Up to this point, Diebold has been maintaining a stern face on the copyright front while hedging its bets behind the scenes by claiming that it could not tell whether any or all of the documents at issue had been altered. In court filings in the present case, however, it wrote, "Wholesale publication of unpublished, stolen materials, with no transformation or creativity and nothing other than a request that others download them in their entirety, is infringement, not fair use." This sounds to me like an admission that the documents are authentic. There goes Diebold's plausible deniability when it defends its products in the court of public opinion.
Thursday, 13 November 2003
Diebold & Democracy
The venerable Mary Hodder over at bIPlog gives us a terse summary of the goings on in California, with respect to Diebold Election Systems. (Article: Diebold Latest: The Effects of Student Spread Memos on CA Secretary of State) More importantly, I cannot overstate my support for her synopsis of the implications this affair holds for the future of American democracy.
Mary hit the nail on the head when she wrote:
[S]tudents at Swarthmore, followed by students at many other institutions…in spreading the Diebold memos around, have accomplished the goal of causing those with review power over Diebold systems to take another look at Diebold's work. … Even if the review doesn't cause the state to discontinue using Diebold systems or require severe changes (and I'm sure the pressure is enormous TO certify), the fact is the memos raise disturbing issues and the review is very necessary. If companies providing services of this sort feel that they can quash documents out on the Internet by using the DMCA, if Diebold succeeds on this point, we and our democracy will be the poorer for it.
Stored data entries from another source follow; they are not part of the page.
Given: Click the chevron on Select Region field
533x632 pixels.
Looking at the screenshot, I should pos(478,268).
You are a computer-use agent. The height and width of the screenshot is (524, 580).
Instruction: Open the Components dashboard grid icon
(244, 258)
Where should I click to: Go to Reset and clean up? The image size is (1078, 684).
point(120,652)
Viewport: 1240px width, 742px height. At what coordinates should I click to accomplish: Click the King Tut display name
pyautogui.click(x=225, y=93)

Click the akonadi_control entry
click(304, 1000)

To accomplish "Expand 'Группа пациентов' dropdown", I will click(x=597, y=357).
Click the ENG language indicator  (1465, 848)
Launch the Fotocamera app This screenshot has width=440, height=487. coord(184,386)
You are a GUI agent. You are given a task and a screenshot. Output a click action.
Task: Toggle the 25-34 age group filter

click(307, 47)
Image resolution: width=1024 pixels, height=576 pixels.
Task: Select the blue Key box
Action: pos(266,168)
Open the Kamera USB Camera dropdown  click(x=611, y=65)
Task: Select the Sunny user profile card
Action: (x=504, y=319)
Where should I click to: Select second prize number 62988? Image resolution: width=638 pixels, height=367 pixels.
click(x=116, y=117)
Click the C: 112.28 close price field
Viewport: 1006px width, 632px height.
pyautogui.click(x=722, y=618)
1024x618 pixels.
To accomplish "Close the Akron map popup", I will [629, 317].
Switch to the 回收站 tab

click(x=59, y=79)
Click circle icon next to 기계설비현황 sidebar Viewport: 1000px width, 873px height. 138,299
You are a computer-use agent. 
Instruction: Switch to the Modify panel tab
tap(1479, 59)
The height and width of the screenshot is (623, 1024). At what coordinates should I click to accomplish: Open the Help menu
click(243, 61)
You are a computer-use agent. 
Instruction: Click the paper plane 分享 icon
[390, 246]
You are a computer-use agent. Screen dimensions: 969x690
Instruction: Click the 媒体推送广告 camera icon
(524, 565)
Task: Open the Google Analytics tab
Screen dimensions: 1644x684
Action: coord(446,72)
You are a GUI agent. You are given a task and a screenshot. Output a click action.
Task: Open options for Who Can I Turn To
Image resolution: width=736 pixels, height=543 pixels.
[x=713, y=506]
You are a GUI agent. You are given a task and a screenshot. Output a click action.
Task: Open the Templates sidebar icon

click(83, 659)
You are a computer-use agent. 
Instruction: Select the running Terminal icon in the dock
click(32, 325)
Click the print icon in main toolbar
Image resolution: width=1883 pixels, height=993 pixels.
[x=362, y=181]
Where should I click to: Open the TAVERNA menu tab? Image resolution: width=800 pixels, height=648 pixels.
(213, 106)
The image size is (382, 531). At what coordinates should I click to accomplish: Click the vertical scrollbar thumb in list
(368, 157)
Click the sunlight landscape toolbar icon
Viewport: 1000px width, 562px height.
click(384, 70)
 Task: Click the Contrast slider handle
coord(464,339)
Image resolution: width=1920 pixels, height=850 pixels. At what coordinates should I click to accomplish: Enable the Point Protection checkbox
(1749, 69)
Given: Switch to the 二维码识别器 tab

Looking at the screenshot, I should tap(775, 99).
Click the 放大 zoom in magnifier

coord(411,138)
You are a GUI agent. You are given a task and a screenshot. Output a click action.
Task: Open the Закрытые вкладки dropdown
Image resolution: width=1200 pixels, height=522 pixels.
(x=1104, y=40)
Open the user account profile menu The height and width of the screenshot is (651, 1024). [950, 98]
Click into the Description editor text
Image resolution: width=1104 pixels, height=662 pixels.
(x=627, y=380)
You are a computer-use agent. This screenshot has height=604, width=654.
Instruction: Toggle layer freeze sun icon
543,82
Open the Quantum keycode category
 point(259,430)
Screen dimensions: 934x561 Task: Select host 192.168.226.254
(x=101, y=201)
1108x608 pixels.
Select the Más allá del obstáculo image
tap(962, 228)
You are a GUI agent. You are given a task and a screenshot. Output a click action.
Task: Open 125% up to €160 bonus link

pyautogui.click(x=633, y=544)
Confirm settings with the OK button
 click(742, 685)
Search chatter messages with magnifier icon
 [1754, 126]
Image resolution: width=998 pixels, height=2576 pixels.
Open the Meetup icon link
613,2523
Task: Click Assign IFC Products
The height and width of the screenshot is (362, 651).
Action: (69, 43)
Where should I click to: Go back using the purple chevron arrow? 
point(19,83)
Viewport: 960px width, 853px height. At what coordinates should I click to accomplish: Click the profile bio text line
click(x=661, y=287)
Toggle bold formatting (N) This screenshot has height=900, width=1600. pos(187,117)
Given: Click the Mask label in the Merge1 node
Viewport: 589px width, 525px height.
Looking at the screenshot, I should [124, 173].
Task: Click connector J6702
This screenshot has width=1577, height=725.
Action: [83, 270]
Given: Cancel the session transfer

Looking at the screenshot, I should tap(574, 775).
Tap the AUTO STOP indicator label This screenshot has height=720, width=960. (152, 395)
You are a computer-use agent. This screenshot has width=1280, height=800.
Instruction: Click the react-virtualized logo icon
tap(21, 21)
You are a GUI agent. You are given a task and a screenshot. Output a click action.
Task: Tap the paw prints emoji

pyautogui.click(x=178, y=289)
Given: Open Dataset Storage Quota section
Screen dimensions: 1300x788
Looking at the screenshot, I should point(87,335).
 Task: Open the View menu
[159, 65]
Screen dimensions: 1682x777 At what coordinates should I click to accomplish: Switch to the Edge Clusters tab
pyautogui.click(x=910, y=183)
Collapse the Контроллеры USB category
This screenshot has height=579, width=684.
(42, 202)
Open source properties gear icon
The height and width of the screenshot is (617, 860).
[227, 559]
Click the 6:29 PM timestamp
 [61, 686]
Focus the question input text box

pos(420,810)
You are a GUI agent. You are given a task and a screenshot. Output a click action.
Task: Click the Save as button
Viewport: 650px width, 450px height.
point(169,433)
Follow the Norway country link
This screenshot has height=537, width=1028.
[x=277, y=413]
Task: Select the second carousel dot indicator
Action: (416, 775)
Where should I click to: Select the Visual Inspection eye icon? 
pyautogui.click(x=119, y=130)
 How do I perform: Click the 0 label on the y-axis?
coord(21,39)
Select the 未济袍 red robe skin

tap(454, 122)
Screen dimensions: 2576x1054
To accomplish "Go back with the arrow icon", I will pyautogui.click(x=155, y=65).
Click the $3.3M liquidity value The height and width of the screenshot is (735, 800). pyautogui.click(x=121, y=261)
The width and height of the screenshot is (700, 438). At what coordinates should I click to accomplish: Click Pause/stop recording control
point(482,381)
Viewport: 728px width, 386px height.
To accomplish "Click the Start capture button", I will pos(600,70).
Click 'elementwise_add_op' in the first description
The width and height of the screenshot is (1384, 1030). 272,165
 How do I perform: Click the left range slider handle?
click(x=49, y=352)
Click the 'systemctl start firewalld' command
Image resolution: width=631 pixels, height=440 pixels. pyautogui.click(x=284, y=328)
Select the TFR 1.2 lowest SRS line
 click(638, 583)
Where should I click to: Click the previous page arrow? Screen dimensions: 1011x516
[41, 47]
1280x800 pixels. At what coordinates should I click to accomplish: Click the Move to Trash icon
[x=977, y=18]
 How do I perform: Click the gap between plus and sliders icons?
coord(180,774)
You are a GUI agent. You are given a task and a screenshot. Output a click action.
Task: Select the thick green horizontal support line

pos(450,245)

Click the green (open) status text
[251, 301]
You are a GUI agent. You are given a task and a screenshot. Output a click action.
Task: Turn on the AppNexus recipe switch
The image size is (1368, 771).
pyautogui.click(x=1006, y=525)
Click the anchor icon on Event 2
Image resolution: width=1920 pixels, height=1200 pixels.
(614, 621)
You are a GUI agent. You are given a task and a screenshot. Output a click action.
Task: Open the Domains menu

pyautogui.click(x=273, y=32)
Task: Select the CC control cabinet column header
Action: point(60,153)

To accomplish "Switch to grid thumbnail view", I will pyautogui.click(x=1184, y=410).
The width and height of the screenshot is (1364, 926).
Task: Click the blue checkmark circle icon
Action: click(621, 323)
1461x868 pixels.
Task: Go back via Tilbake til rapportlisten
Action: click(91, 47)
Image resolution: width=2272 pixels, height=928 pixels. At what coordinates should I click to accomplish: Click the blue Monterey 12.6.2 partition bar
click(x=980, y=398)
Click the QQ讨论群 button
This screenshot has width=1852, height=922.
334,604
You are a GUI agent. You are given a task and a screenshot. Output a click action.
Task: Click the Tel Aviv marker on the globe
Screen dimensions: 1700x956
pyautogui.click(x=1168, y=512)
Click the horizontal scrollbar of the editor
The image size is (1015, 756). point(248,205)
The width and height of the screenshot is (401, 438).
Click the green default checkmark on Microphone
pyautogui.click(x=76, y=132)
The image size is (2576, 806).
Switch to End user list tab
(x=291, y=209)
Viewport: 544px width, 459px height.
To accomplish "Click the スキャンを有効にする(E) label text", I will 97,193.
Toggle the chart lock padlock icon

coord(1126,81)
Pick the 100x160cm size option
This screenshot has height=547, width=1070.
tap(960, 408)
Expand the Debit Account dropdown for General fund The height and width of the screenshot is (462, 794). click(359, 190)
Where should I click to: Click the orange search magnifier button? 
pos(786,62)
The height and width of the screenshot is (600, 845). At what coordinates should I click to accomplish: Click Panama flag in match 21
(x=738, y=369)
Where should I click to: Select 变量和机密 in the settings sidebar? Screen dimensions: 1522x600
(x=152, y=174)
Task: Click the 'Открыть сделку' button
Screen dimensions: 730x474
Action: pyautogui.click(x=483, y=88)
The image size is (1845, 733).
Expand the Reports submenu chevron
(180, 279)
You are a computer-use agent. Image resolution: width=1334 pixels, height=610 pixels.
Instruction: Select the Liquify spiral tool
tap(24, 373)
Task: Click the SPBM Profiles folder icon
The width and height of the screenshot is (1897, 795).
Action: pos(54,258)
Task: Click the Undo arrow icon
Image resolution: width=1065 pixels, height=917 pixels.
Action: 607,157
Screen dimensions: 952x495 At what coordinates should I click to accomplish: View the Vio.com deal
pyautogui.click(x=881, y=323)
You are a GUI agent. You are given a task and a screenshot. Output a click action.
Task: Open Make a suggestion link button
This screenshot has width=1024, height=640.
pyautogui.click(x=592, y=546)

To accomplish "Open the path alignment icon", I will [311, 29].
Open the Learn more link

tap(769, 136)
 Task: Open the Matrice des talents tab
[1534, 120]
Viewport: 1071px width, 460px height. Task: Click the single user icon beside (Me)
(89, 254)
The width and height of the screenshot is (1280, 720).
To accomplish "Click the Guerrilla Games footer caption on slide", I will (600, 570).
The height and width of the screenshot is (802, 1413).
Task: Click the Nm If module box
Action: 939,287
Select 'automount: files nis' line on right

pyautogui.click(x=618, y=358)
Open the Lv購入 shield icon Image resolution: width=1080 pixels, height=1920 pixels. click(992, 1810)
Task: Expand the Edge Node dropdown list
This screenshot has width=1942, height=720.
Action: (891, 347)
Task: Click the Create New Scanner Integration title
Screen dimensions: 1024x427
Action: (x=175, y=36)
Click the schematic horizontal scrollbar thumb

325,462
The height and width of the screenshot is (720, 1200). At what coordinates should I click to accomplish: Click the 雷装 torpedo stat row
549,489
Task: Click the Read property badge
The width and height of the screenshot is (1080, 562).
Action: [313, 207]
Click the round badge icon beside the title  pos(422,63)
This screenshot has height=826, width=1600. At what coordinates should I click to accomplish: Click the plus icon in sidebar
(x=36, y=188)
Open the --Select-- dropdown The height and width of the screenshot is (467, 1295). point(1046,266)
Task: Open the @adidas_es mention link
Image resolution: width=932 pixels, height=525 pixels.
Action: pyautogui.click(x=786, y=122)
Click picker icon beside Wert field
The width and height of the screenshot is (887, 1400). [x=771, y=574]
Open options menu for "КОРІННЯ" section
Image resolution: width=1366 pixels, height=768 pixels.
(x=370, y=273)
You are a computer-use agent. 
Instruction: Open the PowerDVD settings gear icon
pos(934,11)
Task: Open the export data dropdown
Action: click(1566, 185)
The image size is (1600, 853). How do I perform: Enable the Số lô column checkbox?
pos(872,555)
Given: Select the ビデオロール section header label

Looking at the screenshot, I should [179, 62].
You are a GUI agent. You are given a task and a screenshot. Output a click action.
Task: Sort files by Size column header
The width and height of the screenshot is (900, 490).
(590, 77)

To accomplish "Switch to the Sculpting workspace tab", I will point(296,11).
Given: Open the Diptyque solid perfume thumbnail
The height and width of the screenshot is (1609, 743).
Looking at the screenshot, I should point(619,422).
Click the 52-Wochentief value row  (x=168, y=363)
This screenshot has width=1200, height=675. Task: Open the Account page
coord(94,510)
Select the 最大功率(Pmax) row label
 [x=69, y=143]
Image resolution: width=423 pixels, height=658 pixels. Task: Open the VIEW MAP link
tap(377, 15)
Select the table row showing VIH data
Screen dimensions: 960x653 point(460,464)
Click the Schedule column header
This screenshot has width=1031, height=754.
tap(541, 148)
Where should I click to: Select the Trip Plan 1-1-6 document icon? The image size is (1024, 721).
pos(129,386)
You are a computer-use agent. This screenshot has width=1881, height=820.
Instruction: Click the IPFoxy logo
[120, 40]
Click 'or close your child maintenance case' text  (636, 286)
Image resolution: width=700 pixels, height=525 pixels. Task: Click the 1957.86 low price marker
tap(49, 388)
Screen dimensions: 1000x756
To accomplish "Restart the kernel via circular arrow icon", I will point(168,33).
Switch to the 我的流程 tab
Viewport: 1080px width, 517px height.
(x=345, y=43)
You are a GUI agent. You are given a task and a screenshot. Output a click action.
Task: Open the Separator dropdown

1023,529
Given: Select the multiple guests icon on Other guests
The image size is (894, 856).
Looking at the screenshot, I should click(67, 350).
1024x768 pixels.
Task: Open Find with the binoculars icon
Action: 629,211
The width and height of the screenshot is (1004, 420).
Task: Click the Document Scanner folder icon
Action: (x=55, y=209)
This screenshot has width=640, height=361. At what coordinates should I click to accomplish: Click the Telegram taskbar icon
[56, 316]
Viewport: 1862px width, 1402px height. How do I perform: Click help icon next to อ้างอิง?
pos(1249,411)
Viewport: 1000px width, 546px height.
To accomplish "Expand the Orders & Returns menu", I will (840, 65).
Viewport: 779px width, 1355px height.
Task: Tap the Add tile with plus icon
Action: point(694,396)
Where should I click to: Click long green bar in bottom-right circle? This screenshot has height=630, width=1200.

The Diebold affair neatly illustrates two points. First, it shows the unconscionable overbreadth of the Digital Millenium Copyright Act (DMCA) — in this case, the "notice and takedown" provision. Second, it underscores the growing relevance of the blogosphere to national politics. The activists hosting the internal Diebold memoranda that triggered this affair deserve the lion's share of the credit for bringing this issue to light. Bloggers deserve the credit for keeping it there. While bloggers were giving the issue its due, the mainstream press was comparatively slow to report the acts of civil disobedience at Swarthmore and elsewhere. Bloggers can force the media to pay attention to important issues. We can force public officials to take notice. We can make a difference.
Tuesday, 4 November 2003
Diebold's reaction to California's prudence
California election officials at the state's State Department added fuel to the fiery blogosphere two days ago, when they announced they would halt the certification process for new voting machines manufactured by Diebold Election Systems. The announcement came in the wake of multiple, independent, public revelations that the software running the machines is horribly insecure and Diebold's infamous attempts to squelch public discussion of the issue. (Sources: 1, 2, 3) Amazingly, the blog furor has apparently overlooked one interesting bit. A recent Wired News article mentions the reaction of Diebold officials who attended the meeting where the State Department announced its decision. (Article: Calif. Halts E-Vote Certification) Quoth the article: "Diebold officials, who were attending the meeting, seemed surprised by the announcement and expressed displeasure to several panelists afterward that it had been introduced in a public forum. They were unavailable [after the meeting] for comment."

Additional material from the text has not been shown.